Adblock Plus and (a little) more

Mercurial over HTTPS - ouch, SSL isn't always secure · 2009-11-18 08:43 by Wladimir Palant

I set up my Mercurial server as HTTPS only. The idea behind it was that establishing a secure communication channel outweighs the disadvantages (server load, more traffic and somewhat slower pull operations) for a small server like that. But then I had second thoughts — I am using a StartCom certificate that isn’t yet accepted everywhere, what if somebody cannot pull the repository because of that?

So the question is which certificate store Mercurial is using to validate certificates. A quick Google search didn’t bring up anything relevant, I simply had to test it. And I discovered that Mercurial doesn’t validate server certificates at all! It doesn’t matter whether the server uses a self-signed certificate or whether the certificate is issued to a different server, Mercurial accepts them all. Which makes using HTTPS rather pointless, there are MITM tools that will easily intercept that connection if you are on a public WLAN network for example.

I originally planned to allow push via HTTPS if I need to give other people access, this is easier to set up. With what I learned now however I will better take the time and configure push via SSH. I just wished there would be a warning about this in the Mercurial documentation, as it is now the documentation suggests that publishing repositories via HTTPS is secure while the same thing over HTTP isn’t. And it is not like the developers aren’t aware of the problem (last two paragraphs).

Tags:

Comment [5]

  1. Justin Dolske · 2009-11-18 10:19 · #

    Yeah, we discovered this in bug 450645, when looking at locking down pulls from Mozilla’s Hg repo. It’s quite disappointing.

  2. Gijs · 2009-11-18 13:06 · #

    Of course, the developer is also right in what he says… your average webbrowser is also vulnerable. How does the browser know to trust your cert? Because the CA is represented in its cert store. How did it get there? It was there on install (most likely). How did you get your browser? Over insecure ftp/http… oops! If you’re actually paranoid, you should be verifying certs out-of-band. :-)

    The real question is, is someone going to care enough about your hg repo that they will go to the trouble of MITM’ing it. From where? To whom? For what purpose? It’s always a cost-benefit thing, and mercifully, most of us and/or most of our activities are not important enough to be hacked.

    Reply from Wladimir Palant:

    You download the browser only once (if ever) and you usually do it at home/office where you have a relatively secure internet connection. You use the source code repository all the time, including occasions where you are on an unencrypted public WLAN (conferences, airports). So while it is true that you are at risk on both occasions – these risks aren’t comparable.
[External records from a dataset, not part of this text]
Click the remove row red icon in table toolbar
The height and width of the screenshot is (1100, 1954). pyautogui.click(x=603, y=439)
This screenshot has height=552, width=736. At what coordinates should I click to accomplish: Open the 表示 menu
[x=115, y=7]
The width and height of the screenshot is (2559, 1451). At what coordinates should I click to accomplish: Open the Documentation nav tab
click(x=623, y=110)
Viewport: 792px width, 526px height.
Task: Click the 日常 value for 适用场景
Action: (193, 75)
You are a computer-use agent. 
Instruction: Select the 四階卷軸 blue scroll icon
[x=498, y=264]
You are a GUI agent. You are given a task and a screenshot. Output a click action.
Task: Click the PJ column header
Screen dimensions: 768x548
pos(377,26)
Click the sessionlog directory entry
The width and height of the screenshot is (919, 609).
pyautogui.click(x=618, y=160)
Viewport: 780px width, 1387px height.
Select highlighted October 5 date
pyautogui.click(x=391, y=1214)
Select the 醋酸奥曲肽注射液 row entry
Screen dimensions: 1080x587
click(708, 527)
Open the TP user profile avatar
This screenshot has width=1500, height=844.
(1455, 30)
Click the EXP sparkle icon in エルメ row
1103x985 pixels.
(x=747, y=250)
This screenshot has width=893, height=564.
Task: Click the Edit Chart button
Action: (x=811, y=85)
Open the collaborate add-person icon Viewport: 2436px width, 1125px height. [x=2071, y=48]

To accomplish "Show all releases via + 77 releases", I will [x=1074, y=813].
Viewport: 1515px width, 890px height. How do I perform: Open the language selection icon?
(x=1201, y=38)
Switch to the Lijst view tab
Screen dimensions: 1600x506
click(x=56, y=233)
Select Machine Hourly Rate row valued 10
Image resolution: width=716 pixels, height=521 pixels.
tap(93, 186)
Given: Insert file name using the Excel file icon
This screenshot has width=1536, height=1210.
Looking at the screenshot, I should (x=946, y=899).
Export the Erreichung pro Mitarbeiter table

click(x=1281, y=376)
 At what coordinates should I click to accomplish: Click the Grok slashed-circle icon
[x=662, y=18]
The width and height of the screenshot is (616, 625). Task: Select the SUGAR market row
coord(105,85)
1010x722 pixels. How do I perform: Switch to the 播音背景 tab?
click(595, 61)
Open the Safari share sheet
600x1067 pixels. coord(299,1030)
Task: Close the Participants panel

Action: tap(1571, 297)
    If somebody MITMs a repository push via HTTPS (not necessarily targeting Adblock Plus, just generally trying to listen in on all HTTPS connections) he will get the username/password for the repository. This is an increasingly common scenario to get access to mail accounts and such, there are fully automatic tools to achieve that. If that person recognizes what he got there he could use it to upload his own change to the repo at any point in future. In the best-case scenario we are talking about 1000+ malware infections (development builds are generated automatically). In the worst-case scenario (if I don’t catch the manipulation before release) the number of infections will go into millions. That’s a risk I really don’t like, and IMO the chances aren’t as low as you think.

    Reply from Wladimir Palant:

    Oh, and don’t forget that the browser is signed – if it doesn’t say “Mozilla Corporation” when I try to install I will certainly check twice. This certificate is validated using the certificate store that comes with the OS, usually either pre-installed or installed from CD. This works quite well on Windows and I think OS X is similar.

  3. Robert O'Callahan · 2009-11-19 06:06 · #

    I use HTTPS for all my pulls just because it stops my ISP’s broken transparent caching proxy from breaking them.

  4. Jan · 2010-03-28 07:16 · #

    This is now finally possible with Mercurial 1.5:
    put

    [web]
    cacerts = somefilewithpemencodedcerts

    in your .hgrc and trusted certificates (PEM-format) in that file.
    You’ll need Python 2.6 for it to work.

    Greetings
    Jan

    Reply from Wladimir Palant:

    Thank you, good to know – but too late now (and still too complicated). I’ve set up Mercurial over SSH a while ago, that should be the more secure alternative.

  5. Manuel Reimer · 2010-10-22 10:16 · #

    And with Mercurial 1.6.4 finally the hostname is properly verified. This really was a long way to get “secure HTTPS” on mercurial…

    Yesterday, I used 1.6.4 for securely updating my SeaMonkey repository from Mozilla HG and it worked well. As nearly any Linux system comes with a preconfigured certificate file, anything, I had to do, is to point to this file in my .hgrc

Commenting is closed for this article.